▸ What you need to do
1 – Answer these from the bear cub record. (a) In what county and state was the cub found? (b) How much did the cub weigh? (c) In which ear was the yellow tag placed?
2 – Copy this part of the bear cub record word for word: begin at the words "Dr. Peach, one" and stop after "cub's left ear.".

▸ Text section
━━━━━━━━━━━━━━━━━━━━

Black Bear cub #17-0744 [Yellow Tag]

Admission Date: 
May 2, 2017
Release Date: 
April 5, 2018
Location of Rescue: 
Wythe County, Virginia
Cause of Admission / Condition: 
Separated from mother
Patient Status: 
Patient Archive
Released

On May 2, the wildlife veterinarian with the Virginia Department of Game & Inland Fisheries delivered two Black Bear cubs to the Wildlife Center. One cub, #17-0744, was a male cub found walking down the side of the road in Wythe County, Virginia.

Dr. Peach, one of the Wildlife Center's veterinarians, examined the cub when he arrived. The cub was thin and dehydrated, but didn't have any obvious injuries. Radiographs and blood work were performed; results were within normal limits. The cub weighed 2.3 kg and Dr. Peach placed a yellow identification tag in the cub's left ear.

Wildlife rehabilitator Brie will begin bottle-feeding the bear with an oral rehydration solution; during the next day, the cub will be weaned onto bear formula.

━━━━━━━━━━━━━━━━━━━━

▸ Listed entries
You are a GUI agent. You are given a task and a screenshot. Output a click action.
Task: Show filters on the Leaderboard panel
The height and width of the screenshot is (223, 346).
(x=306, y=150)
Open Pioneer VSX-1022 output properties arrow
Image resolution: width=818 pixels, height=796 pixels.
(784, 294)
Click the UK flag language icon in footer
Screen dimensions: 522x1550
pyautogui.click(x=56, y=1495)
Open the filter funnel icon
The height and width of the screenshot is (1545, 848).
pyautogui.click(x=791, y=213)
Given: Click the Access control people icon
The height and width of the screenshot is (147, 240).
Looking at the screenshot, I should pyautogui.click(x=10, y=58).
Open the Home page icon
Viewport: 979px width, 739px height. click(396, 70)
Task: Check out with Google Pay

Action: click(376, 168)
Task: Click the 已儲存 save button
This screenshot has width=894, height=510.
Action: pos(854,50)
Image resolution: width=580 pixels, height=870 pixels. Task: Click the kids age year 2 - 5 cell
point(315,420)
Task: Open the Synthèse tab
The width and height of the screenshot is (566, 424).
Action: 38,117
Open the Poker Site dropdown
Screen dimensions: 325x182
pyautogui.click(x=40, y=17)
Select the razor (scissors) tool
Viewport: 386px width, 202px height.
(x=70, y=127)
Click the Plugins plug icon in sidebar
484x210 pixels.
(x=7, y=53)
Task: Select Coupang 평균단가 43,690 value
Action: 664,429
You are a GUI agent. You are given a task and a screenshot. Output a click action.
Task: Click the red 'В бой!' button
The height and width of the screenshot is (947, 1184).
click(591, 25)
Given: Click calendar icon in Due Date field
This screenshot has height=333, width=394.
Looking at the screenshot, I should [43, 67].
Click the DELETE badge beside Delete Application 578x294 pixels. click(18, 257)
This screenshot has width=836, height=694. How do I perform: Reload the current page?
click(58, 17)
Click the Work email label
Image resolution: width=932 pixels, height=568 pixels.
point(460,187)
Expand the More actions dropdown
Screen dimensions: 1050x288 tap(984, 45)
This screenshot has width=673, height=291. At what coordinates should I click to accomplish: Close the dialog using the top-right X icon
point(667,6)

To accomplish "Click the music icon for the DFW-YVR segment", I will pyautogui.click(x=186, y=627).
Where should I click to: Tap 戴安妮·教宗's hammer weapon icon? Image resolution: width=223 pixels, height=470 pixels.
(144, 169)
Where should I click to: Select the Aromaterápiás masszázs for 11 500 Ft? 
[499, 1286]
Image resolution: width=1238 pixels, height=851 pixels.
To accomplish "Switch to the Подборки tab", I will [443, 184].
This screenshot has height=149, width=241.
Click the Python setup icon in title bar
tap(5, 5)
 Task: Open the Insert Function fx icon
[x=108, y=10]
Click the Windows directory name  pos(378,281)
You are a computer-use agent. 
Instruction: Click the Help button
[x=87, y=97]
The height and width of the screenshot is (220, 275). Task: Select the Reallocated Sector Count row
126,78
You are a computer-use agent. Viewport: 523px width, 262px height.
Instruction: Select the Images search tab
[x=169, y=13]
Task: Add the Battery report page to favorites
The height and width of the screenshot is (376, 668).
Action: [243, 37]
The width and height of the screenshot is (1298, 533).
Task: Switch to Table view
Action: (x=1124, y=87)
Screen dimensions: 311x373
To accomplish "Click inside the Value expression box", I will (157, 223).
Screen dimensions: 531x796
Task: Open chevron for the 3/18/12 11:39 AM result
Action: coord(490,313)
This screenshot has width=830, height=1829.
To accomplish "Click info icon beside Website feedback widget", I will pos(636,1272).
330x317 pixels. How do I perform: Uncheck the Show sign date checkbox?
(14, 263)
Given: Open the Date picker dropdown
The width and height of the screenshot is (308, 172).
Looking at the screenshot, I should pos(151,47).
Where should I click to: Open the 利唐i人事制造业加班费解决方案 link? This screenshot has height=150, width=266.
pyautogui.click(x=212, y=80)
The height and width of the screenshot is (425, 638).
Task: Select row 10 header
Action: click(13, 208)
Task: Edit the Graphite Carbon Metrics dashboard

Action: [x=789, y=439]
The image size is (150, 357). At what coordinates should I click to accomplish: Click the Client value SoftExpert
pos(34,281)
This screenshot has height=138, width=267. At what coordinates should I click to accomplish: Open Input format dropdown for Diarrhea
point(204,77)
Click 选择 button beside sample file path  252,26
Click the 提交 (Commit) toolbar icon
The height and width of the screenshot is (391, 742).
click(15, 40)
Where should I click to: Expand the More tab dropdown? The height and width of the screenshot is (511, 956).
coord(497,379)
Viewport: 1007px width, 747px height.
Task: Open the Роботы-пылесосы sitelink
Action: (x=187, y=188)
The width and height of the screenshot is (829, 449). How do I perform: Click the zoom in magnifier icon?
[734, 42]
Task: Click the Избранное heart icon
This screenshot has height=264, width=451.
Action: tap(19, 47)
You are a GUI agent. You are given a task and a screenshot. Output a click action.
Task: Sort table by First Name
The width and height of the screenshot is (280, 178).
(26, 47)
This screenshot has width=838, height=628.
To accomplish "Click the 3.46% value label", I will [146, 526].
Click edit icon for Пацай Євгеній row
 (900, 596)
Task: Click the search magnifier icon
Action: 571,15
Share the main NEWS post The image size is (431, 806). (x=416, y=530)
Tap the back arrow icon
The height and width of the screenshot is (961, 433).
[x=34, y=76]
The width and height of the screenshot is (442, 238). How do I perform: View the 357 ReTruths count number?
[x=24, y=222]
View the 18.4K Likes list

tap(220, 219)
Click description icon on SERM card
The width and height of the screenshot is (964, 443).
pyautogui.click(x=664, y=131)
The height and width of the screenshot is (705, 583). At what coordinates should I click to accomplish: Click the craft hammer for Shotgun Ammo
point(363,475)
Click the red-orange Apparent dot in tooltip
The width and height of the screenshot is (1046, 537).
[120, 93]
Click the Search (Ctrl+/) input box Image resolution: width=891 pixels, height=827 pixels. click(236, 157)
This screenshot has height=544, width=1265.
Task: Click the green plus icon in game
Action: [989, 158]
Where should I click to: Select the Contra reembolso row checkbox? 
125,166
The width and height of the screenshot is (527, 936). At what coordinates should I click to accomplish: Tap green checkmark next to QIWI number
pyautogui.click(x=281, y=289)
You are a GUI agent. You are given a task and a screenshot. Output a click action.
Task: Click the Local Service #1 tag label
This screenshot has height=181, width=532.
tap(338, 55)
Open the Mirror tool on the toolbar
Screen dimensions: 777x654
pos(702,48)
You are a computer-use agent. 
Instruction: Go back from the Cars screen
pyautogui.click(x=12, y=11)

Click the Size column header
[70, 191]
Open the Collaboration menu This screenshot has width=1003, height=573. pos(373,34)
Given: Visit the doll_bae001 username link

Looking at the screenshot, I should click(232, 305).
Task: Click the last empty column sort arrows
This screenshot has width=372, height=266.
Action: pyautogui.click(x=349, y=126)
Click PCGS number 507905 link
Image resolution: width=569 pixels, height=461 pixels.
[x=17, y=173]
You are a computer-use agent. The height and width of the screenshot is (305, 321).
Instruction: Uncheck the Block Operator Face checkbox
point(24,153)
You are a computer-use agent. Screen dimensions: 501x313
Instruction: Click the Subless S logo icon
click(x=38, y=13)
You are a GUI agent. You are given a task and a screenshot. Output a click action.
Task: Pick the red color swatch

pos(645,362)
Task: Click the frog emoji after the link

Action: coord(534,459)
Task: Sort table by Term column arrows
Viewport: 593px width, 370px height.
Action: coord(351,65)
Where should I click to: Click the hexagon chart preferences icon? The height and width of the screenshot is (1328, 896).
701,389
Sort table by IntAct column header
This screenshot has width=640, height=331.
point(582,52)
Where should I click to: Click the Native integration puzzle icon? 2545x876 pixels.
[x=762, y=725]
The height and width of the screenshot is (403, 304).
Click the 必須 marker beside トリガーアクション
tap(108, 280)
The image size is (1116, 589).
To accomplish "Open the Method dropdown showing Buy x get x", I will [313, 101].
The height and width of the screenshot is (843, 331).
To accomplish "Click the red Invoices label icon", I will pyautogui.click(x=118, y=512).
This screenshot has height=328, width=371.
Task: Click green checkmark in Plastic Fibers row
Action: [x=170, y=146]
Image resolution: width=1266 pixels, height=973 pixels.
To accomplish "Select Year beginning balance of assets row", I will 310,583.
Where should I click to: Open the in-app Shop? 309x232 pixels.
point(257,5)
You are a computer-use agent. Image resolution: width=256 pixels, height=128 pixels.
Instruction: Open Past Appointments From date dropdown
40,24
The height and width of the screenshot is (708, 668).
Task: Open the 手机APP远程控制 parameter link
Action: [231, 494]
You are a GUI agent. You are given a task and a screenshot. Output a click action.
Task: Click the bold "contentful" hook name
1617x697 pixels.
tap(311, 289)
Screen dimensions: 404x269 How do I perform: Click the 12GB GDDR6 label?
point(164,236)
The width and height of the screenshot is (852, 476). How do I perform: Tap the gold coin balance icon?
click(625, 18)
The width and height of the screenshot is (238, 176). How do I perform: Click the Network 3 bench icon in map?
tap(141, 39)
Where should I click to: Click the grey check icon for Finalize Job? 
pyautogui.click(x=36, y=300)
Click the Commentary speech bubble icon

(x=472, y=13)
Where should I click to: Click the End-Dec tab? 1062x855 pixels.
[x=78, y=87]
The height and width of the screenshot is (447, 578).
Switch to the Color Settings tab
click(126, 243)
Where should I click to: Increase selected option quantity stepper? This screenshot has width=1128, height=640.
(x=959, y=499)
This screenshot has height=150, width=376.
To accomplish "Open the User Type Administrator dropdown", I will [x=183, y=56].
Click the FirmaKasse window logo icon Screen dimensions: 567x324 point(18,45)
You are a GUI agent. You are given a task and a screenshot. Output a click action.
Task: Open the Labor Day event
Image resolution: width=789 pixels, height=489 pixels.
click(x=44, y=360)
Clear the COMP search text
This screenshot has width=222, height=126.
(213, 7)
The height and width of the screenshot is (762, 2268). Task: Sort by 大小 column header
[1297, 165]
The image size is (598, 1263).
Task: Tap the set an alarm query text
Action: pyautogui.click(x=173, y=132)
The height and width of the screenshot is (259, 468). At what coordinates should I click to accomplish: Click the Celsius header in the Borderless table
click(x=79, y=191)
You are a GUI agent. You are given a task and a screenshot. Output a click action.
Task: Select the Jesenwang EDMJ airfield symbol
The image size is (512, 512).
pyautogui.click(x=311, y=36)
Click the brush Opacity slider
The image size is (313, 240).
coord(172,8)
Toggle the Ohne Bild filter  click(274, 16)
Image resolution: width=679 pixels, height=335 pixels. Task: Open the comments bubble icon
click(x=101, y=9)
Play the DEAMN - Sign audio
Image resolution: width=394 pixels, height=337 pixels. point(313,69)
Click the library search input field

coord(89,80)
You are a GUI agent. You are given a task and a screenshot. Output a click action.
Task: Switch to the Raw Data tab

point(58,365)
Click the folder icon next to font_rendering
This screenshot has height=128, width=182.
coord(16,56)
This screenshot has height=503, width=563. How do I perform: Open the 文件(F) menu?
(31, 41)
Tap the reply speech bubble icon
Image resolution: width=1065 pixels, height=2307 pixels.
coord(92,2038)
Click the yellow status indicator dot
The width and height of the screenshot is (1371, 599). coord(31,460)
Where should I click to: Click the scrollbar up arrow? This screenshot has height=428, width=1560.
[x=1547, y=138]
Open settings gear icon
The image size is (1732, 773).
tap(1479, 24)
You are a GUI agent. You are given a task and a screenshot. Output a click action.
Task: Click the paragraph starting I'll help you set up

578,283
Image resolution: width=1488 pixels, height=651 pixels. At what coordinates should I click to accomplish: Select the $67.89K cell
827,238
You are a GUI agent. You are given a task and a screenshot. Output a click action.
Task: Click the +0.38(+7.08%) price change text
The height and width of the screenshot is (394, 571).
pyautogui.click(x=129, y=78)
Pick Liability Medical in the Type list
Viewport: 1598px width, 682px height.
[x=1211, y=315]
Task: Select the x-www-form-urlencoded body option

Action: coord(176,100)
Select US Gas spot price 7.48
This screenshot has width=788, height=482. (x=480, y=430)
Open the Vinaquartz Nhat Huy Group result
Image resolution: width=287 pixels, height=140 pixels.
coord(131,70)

━━━━━━━━━━━━━━━━━━━━

▸ Written responses
1 –
(a) Wythe County, Virginia
(b) 2.3 kg
(c) The left ear

2 –
Dr. Peach, one of the Wildlife Center's veterinarians, examined the cub when he arrived. The cub was thin and dehydrated, but didn't have any obvious injuries. Radiographs and blood work were performed; results were within normal limits. The cub weighed 2.3 kg and Dr. Peach placed a yellow identification tag in the cub's left ear.